==== Data in this exercise

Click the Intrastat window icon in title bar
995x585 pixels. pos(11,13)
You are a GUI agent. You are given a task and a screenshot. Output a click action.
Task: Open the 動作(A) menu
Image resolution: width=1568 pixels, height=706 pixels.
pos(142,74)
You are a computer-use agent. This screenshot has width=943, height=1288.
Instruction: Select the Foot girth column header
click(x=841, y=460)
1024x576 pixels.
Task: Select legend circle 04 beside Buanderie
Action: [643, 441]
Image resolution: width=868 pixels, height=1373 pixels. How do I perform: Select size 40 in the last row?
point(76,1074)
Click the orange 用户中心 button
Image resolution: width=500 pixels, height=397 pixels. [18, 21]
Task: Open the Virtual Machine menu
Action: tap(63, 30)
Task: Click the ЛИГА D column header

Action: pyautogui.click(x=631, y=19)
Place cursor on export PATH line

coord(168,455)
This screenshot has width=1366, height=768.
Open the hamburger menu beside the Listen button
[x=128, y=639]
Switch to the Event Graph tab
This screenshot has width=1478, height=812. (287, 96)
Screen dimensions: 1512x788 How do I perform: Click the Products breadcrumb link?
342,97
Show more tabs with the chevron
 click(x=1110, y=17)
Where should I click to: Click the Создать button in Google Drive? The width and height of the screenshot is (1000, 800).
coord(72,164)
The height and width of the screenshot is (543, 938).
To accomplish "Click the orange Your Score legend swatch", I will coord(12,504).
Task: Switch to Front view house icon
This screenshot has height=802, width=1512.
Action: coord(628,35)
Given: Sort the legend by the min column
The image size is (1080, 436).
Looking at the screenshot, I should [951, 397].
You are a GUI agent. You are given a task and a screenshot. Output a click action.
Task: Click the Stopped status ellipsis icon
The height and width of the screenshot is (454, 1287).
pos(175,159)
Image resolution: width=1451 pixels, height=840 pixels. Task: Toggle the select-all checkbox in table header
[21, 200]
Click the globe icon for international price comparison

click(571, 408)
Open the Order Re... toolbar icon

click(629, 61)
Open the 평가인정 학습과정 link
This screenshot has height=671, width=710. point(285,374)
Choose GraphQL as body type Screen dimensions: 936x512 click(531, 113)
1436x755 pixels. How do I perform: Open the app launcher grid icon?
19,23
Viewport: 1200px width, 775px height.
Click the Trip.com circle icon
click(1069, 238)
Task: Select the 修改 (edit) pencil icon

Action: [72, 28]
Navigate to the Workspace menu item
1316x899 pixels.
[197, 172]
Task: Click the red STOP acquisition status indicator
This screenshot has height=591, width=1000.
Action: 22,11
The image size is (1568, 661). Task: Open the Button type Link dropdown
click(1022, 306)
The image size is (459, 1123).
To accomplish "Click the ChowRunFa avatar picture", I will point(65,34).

========

### Work instruction
Could you output exactly the lines from the one containing "The image size is (1080, 436)." to the end of the entries above, both included, and no others?

### Solution below
The image size is (1080, 436).
Looking at the screenshot, I should [951, 397].
You are a GUI agent. You are given a task and a screenshot. Output a click action.
Task: Click the Stopped status ellipsis icon
The height and width of the screenshot is (454, 1287).
pos(175,159)
Image resolution: width=1451 pixels, height=840 pixels. Task: Toggle the select-all checkbox in table header
[21, 200]
Click the globe icon for international price comparison

click(571, 408)
Open the Order Re... toolbar icon

click(629, 61)
Open the 평가인정 학습과정 link
This screenshot has height=671, width=710. point(285,374)
Choose GraphQL as body type Screen dimensions: 936x512 click(531, 113)
1436x755 pixels. How do I perform: Open the app launcher grid icon?
19,23
Viewport: 1200px width, 775px height.
Click the Trip.com circle icon
click(1069, 238)
Task: Select the 修改 (edit) pencil icon

Action: [72, 28]
Navigate to the Workspace menu item
1316x899 pixels.
[197, 172]
Task: Click the red STOP acquisition status indicator
This screenshot has height=591, width=1000.
Action: 22,11
The image size is (1568, 661). Task: Open the Button type Link dropdown
click(1022, 306)
The image size is (459, 1123).
To accomplish "Click the ChowRunFa avatar picture", I will point(65,34).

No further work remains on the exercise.